**What is asked**
Extract every line of the records below, unchanged and in their original order.

--- start of Record set ---

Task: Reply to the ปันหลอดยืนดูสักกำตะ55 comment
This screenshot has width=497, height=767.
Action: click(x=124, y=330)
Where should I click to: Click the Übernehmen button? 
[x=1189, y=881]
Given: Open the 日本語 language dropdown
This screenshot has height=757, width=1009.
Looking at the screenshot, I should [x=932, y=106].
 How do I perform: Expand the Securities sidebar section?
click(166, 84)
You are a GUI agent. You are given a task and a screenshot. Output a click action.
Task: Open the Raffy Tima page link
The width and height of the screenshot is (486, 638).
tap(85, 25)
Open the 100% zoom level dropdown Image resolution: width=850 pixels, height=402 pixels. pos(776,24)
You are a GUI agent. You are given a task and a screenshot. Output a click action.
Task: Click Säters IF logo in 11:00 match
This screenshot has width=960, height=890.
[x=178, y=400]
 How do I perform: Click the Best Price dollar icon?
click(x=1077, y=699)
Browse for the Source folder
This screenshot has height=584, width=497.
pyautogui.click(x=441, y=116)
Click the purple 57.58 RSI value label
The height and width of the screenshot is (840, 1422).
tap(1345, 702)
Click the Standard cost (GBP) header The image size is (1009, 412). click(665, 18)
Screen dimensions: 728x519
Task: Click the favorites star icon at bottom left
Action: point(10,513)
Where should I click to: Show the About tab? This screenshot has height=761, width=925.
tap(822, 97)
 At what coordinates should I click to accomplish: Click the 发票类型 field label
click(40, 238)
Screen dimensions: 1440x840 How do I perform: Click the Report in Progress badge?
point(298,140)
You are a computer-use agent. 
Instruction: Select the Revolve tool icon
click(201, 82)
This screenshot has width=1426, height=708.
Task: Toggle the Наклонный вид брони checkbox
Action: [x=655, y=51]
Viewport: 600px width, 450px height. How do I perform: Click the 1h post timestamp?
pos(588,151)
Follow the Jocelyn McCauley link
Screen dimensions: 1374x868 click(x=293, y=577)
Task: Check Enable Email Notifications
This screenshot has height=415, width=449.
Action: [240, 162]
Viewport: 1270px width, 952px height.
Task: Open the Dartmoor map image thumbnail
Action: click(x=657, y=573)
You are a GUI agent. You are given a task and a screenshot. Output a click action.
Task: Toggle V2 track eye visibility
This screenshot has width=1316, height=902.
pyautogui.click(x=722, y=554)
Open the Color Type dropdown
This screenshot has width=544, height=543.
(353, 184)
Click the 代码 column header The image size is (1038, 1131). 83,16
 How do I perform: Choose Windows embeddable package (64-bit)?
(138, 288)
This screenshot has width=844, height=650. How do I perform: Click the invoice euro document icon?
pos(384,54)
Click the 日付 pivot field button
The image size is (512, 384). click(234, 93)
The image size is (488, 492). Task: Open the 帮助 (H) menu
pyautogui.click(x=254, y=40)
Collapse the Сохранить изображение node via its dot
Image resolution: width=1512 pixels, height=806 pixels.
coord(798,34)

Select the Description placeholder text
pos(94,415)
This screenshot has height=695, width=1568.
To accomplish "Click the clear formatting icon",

--- end of Record set ---

**Answer to the task**
Task: Reply to the ปันหลอดยืนดูสักกำตะ55 comment
This screenshot has width=497, height=767.
Action: click(x=124, y=330)
Where should I click to: Click the Übernehmen button? 
[x=1189, y=881]
Given: Open the 日本語 language dropdown
This screenshot has height=757, width=1009.
Looking at the screenshot, I should [x=932, y=106].
 How do I perform: Expand the Securities sidebar section?
click(166, 84)
You are a GUI agent. You are given a task and a screenshot. Output a click action.
Task: Open the Raffy Tima page link
The width and height of the screenshot is (486, 638).
tap(85, 25)
Open the 100% zoom level dropdown Image resolution: width=850 pixels, height=402 pixels. pos(776,24)
You are a GUI agent. You are given a task and a screenshot. Output a click action.
Task: Click Säters IF logo in 11:00 match
This screenshot has width=960, height=890.
[x=178, y=400]
 How do I perform: Click the Best Price dollar icon?
click(x=1077, y=699)
Browse for the Source folder
This screenshot has height=584, width=497.
pyautogui.click(x=441, y=116)
Click the purple 57.58 RSI value label
The height and width of the screenshot is (840, 1422).
tap(1345, 702)
Click the Standard cost (GBP) header The image size is (1009, 412). click(665, 18)
Screen dimensions: 728x519
Task: Click the favorites star icon at bottom left
Action: point(10,513)
Where should I click to: Show the About tab? This screenshot has height=761, width=925.
tap(822, 97)
 At what coordinates should I click to accomplish: Click the 发票类型 field label
click(40, 238)
Screen dimensions: 1440x840 How do I perform: Click the Report in Progress badge?
point(298,140)
You are a computer-use agent. 
Instruction: Select the Revolve tool icon
click(201, 82)
This screenshot has width=1426, height=708.
Task: Toggle the Наклонный вид брони checkbox
Action: [x=655, y=51]
Viewport: 600px width, 450px height. How do I perform: Click the 1h post timestamp?
pos(588,151)
Follow the Jocelyn McCauley link
Screen dimensions: 1374x868 click(x=293, y=577)
Task: Check Enable Email Notifications
This screenshot has height=415, width=449.
Action: [240, 162]
Viewport: 1270px width, 952px height.
Task: Open the Dartmoor map image thumbnail
Action: click(x=657, y=573)
You are a GUI agent. You are given a task and a screenshot. Output a click action.
Task: Toggle V2 track eye visibility
This screenshot has width=1316, height=902.
pyautogui.click(x=722, y=554)
Open the Color Type dropdown
This screenshot has width=544, height=543.
(353, 184)
Click the 代码 column header The image size is (1038, 1131). 83,16
 How do I perform: Choose Windows embeddable package (64-bit)?
(138, 288)
This screenshot has width=844, height=650. How do I perform: Click the invoice euro document icon?
pos(384,54)
Click the 日付 pivot field button
The image size is (512, 384). click(234, 93)
The image size is (488, 492). Task: Open the 帮助 (H) menu
pyautogui.click(x=254, y=40)
Collapse the Сохранить изображение node via its dot
Image resolution: width=1512 pixels, height=806 pixels.
coord(798,34)

Select the Description placeholder text
pos(94,415)
This screenshot has height=695, width=1568.
To accomplish "Click the clear formatting icon",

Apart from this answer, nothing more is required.